How far back could you trace the food items in your kitchen if you had to determine the provenance of every single piece of produce? Unless you’re growing, catching or raising your own food, chances are the answer is not very far. You may remember the store each item was bought from, but you quite likely have little awareness of the steps that preceded it landing on the store shelves to begin with. The truth is that you probably know precious little about the supply chain that feeds you and your family.

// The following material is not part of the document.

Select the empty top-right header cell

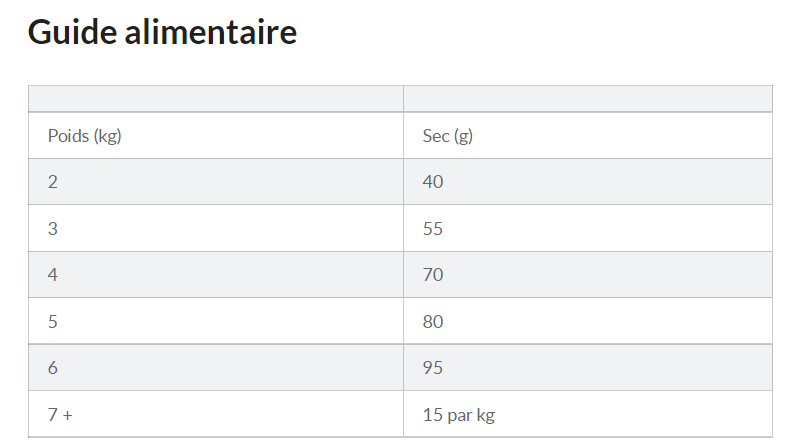[x=587, y=99]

Website computer code isn’t totally different. Many websites rely on third party code to add additional functionality to everything from blogs to online stores. In many cases, this third party code is gathered from yet other third parties.
The good news is that users can build everything from ad tracking to customer reviews to social media integration into their sites without having to fret about building it from the ground up. The bad news is that, by having a lack of awareness of where that code comes from and its possible vulnerabilities, they open themselves up to risk. To return briefly to the food analogy, imagine if you handed over the keys to your front door to your local grocers so that they could enter your house and stock your cupboards up with fresh produce. That would be very convenient and time saving — but would also open you up to risk in the event that someone with access to your home decided to use this to inflict harm.
The TL;DR version? Website operators need to ask themselves “what is web application security?” and work to address this lack of visibility problem that could potentially cost them in a big, bad way.
The lack of awareness problem
Lack of awareness of third party code is a widespread problem. According to a recent report, close to half of United States owners of websites have such low levels of insight regarding the third party code they rely on that they are unable to decisively say whether they’ve been the victims of a cyber breach.
The report noted that 99 percent of firms use extensive software supply chains when it comes to web functionality, with close to 80 percent saying that open source code and third party scripts account for upward of half of their website’s capabilities. But while virtually all involved realized what the impacts of an attack on their web infrastructure could be — ranging from revenue loss to long-term reputational damage — 48 percent would be unable to say definitively if their website had been attacked. That’s bad news for a variety of reasons, with the major one being that, if a website owner isn’t aware they’re under attack, they won’t take steps to remediate this.
The problem appears to be getting worse, too. The same report noted that this 48 percent figure is up from 40 percent who answered this way in 2020. That is particularly concerning when taken into account with other figures suggesting that attacks on software supply chains have exploded by 650 percent in the past year — with bad actors working to inject vulnerabilities into open source projects.
Protecting against attacks
As noted, the impacts of such attacks can be severe, resulting in everything from stolen data to vandalized web pages to methods for spreading malware. One prominent example of online attacks leveled against websites are the so-called Magecart attacks. Titled after the infamous consortium of hackers of the same name who routinely attack online shopping cart systems (often the Magento system), Magecart attacks steal customer data during the online checkout process. Magecart attacks work by gaining access to sites, frequently by way of third party services and the use of malicious JavaScript code.
As more of our shopping is carried out online, Magecart attacks are only going to increase. So, as more of our lives involve the online world — and more is expected of website functionality – so will attacks that target websites via the supply chain.
Organizations need to do a better job of protecting themselves — and, ultimately, their users — against such attacks. Fortunately the tools are there to help. What is needed more than ever is the deployment of web application security solutions to monitor for changes to codebase and block any attempted exploitation of vulnerabilities. Web application firewalls (WAFs) are software and hardware solutions that are able to protect against application security threats, examining incoming traffic and blocking bad requests before they can interact with a particular application. Adopting tools such as this should be a top priority for anyone who operates a website — especially one that features third party code. The risks of not doing anything to cut down on these threats are too severe to contemplate. If you want to do the right thing by your customer, act now and make sure you have the right cyber security solutions in place. The world will thank you for it.